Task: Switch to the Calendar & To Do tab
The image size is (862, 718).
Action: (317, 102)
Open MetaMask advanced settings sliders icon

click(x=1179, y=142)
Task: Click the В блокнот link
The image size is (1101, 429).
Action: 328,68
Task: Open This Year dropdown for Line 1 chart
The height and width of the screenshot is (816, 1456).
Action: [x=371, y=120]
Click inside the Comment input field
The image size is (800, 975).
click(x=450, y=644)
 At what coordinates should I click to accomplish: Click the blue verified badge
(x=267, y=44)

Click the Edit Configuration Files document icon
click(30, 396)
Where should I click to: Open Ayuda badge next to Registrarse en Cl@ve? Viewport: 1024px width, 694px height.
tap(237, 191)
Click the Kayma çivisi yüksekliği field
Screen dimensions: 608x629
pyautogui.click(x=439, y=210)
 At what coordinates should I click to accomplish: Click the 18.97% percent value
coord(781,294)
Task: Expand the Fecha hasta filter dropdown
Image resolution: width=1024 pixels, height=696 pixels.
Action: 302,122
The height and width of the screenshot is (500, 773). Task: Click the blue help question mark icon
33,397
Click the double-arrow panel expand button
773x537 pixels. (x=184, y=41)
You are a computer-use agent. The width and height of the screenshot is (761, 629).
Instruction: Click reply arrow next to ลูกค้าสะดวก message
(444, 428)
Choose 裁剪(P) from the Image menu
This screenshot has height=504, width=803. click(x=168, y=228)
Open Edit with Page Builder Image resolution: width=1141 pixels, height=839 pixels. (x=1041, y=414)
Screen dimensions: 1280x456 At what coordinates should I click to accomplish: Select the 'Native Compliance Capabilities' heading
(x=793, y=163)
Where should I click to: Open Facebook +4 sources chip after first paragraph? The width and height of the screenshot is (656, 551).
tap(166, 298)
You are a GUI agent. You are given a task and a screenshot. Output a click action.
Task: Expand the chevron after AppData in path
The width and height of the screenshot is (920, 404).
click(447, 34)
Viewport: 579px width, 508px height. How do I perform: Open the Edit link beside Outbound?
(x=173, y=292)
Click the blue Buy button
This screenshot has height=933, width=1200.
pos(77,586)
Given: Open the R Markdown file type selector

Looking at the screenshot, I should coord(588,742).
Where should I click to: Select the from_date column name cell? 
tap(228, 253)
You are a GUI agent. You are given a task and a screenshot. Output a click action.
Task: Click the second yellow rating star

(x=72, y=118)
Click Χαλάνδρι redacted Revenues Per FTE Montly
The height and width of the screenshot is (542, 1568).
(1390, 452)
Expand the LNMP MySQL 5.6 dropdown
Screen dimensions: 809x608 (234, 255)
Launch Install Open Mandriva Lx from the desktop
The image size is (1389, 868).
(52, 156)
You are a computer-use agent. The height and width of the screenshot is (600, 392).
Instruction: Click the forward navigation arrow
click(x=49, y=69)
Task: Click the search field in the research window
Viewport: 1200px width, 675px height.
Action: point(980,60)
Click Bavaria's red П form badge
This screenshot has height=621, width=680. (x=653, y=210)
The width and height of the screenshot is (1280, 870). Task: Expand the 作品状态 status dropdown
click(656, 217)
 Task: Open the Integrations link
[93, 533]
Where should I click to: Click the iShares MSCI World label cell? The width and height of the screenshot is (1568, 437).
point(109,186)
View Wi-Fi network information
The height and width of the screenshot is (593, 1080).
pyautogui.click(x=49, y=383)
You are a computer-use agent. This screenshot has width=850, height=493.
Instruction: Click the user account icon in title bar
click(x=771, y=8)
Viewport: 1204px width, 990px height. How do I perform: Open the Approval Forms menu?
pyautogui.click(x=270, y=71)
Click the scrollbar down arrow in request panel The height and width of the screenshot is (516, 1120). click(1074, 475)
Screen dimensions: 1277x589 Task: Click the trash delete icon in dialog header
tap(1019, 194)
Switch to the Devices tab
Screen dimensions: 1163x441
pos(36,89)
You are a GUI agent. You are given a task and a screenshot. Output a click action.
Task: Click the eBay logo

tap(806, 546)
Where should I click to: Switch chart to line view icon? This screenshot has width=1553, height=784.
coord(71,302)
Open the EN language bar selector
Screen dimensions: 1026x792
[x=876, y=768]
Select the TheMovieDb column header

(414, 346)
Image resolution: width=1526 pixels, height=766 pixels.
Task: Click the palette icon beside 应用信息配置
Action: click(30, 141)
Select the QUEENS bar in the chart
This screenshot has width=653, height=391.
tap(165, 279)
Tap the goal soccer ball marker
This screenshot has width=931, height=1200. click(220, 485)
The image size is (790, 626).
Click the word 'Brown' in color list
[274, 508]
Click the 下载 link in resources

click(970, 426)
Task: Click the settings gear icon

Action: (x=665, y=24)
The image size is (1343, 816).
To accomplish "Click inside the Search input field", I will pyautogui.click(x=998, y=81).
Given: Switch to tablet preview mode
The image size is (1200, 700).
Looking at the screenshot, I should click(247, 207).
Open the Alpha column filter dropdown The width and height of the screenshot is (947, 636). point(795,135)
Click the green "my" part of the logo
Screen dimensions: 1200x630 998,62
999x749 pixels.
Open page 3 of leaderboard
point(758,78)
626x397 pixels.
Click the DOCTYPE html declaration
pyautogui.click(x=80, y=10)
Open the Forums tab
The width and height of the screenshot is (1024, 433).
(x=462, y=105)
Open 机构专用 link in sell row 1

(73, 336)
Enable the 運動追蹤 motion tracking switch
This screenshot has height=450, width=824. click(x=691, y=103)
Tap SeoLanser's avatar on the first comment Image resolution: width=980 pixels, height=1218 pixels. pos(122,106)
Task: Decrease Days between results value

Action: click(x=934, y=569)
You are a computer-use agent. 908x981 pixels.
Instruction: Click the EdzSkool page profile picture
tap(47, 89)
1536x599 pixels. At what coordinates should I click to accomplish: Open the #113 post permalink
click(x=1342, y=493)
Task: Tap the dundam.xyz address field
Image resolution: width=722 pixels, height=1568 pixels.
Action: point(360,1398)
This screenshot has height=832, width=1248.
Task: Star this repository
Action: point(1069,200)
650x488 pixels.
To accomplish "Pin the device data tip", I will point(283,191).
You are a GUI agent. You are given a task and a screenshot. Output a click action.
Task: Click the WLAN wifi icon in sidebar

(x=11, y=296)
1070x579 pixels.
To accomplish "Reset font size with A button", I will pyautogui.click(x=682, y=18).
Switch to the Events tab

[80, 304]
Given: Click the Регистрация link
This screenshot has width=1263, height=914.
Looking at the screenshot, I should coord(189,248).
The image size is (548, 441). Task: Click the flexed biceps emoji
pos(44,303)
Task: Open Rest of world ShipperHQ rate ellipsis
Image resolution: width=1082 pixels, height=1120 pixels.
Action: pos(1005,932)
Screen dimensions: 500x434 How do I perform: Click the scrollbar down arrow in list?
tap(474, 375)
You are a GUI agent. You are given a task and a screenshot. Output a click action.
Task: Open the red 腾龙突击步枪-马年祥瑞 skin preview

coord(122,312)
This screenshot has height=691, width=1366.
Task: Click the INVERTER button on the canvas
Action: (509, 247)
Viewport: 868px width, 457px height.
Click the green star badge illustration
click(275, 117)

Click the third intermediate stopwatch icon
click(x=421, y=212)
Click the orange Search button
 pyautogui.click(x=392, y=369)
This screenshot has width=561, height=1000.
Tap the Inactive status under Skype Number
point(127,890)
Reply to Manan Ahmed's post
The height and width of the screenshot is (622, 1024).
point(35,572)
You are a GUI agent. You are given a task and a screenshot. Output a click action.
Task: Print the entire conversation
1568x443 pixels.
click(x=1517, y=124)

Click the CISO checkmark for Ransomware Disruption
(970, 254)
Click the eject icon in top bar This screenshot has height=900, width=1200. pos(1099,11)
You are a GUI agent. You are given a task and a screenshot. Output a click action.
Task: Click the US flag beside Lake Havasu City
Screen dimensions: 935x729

:: Task instructions ::
All of the lines above that carry the string "filter" need to be found and copied.

:: Finished exercise ::
Task: Expand the Fecha hasta filter dropdown
Open the Alpha column filter dropdown The width and height of the screenshot is (947, 636). point(795,135)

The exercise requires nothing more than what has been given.